Tai chi viable option for patients declining cardiac rehabilitation
Tai chi may be a safe and effective alternative option for the improvement of physical activity among patients with CHD who decline enrollment in cardiac rehabilitation, according to data published in the Journal of the American Heart Association.
According to the study background, nearly one-quarter of patients who survive an acute coronary event will experience another CV event or are at risk for mortality in the next 5 years. Despite this, more than 60% of patients decline participation in cardiac rehabilitation after MI.
“We thought that tai chi might be a good option for these people because you can start very slowly and simply and, as their confidence increases, the pace and movements can be modified to increase intensity,” Elena Salmoirago-Blotcher, MD, PhD, assistant professor of medicine at the Warren Alpert School of Medicine at Brown University, said in a press release. “Tai chi exercise can reach low- to moderate-intensity levels. The emphasis on breathing and relaxation can also help with stress reduction and psychological distress.”
Salmoirago-Blotcher and colleagues randomly assigned 29 patients with CHD declining cardiac rehabilitation (mean age, 68 years; 27% women) into two groups. The LITE patient cohort had two sessions per week for 12 weeks and the PLUS cohort had three sessions per week for 12 weeks with an additional 12 weeks of maintenance classes.
The researchers measured physical activity, quality of life and weight at baseline and again 3, 6 and 9 months after baseline. At 3 months, patients were given a stress test to measure aerobic fitness.
Physical activity benefits
At 9 months, retention rates were 90% in the LITE cohort and 88% in the PLUS cohort.
Researchers found no adverse events related to the performance of tai chi and no cardiac adverse events.
Significant mean between-group differences in moderate- to vigorous-intensity physical activity in favor of the PLUS group were observed at 3 months (100.33 minutes per week; 95% CI, 15.7-184.95; P = .04) and 6 months (111.62 minutes per week; 95% CI, 26.17-197.07). Median moderate- to vigorous-intensity physical activity was also higher in the PLUS group vs. the LITE group at 9 months (P = .03), Salmoirago-Blotcher and colleagues wrote.
Mean percentage weight loss was higher in the PLUS group (2.86 kg) vs. the LITE group (–0.45 kg).
At 3 months, quality-of-life scores were better in the PLUS group vs. the LITE group (beta = –0.69; 95% CI, –1.34 to –0.04), but the difference was not statistically significant at 6 months or 9 months, according to the researchers.
There was no change in aerobic fitness in either group.

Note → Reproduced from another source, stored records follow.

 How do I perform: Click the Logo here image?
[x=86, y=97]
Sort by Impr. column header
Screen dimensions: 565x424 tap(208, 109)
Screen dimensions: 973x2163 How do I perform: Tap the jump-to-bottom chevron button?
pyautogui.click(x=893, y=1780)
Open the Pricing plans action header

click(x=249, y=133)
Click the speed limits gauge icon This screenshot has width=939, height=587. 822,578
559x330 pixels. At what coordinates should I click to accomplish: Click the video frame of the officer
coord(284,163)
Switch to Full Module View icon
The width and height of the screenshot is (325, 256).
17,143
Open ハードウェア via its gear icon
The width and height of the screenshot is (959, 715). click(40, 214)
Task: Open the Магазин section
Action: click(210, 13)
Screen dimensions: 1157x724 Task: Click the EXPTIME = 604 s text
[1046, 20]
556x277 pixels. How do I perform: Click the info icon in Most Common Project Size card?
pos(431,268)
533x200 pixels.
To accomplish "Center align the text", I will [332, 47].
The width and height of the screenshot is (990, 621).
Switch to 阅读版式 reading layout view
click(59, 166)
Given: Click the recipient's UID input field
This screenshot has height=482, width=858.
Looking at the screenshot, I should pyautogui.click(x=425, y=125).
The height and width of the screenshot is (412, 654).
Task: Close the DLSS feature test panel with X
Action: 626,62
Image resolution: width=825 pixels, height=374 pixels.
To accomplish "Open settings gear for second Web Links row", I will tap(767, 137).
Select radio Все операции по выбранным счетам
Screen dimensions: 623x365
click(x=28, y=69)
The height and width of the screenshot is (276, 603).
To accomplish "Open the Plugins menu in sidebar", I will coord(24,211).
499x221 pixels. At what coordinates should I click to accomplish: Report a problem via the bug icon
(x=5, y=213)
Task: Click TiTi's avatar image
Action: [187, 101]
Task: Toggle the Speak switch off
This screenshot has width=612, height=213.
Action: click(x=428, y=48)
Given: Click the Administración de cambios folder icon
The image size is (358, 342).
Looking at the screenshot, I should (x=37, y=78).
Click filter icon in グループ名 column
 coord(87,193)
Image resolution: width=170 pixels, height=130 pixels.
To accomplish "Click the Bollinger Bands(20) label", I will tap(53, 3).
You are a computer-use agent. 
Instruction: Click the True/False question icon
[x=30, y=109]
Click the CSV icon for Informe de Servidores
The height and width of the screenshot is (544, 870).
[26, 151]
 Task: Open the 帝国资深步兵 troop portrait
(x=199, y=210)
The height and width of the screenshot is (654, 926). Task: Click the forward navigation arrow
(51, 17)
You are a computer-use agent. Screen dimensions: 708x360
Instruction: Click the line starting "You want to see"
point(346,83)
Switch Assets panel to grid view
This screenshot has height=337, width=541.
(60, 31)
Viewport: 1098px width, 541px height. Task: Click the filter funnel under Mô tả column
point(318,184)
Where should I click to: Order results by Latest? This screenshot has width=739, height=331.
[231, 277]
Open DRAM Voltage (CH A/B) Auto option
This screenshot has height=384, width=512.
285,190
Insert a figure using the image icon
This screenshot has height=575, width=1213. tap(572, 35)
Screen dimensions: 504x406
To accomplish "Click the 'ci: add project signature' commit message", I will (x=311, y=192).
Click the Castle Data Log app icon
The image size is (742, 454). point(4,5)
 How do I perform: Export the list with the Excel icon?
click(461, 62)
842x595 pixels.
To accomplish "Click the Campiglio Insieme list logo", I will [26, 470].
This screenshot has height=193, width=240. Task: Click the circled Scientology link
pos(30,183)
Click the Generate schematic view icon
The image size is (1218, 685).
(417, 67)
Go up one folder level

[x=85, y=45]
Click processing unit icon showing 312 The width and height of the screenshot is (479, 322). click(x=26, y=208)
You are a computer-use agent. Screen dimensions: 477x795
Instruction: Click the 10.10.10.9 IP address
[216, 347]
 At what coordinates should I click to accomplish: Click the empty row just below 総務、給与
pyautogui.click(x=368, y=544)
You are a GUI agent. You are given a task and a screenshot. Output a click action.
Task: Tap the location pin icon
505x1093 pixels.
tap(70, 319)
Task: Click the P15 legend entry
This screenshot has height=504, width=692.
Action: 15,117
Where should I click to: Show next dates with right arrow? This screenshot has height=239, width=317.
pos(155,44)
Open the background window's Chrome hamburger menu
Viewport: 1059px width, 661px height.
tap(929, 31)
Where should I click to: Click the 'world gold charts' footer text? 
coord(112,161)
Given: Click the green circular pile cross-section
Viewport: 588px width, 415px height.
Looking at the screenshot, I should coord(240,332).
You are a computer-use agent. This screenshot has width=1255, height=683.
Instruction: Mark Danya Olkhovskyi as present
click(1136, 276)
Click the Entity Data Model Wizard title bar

“On its own, tai chi wouldn’t obviously replace other components of traditional cardiac rehabilitation, such as education on risk factors, diet and adherence to needed medications,” Salmoirago-Botcher said in the release. “If proven effective in larger studies, it might be possible to offer it as an exercise option within a rehab center as a bridge to more strenuous exercise, or in a community setting with the educational components of rehab delivered outside of a medical setting.”
More research needed
According to an accompanying editorial by James P. Pirruccello, MD, from the cardiology division at Massachusetts General Hospital and Harvard Medical School, and colleagues, although tai chi as a replacement for cardiac rehabilitation may be feasible and acceptable for some patients, its ability to reduce CV morbidity and mortality in patients after a coronary event requires further research.
“Ongoing efforts to understand and address the barriers to [cardiac rehabilitation] through novel and, perhaps, alternative solutions will be important on the ‘road to increased participation’ in rehabilitative services after a coronary event, with the ultimate goal of reducing disparities in care and improving secondary cardiovascular prevention,” they wrote. – by Dave Quaile
Disclosures: One author reports he is founder and sole owner of the Tree of Life Tai Chi Center. The other authors and editorial writers report no relevant financial disclosures.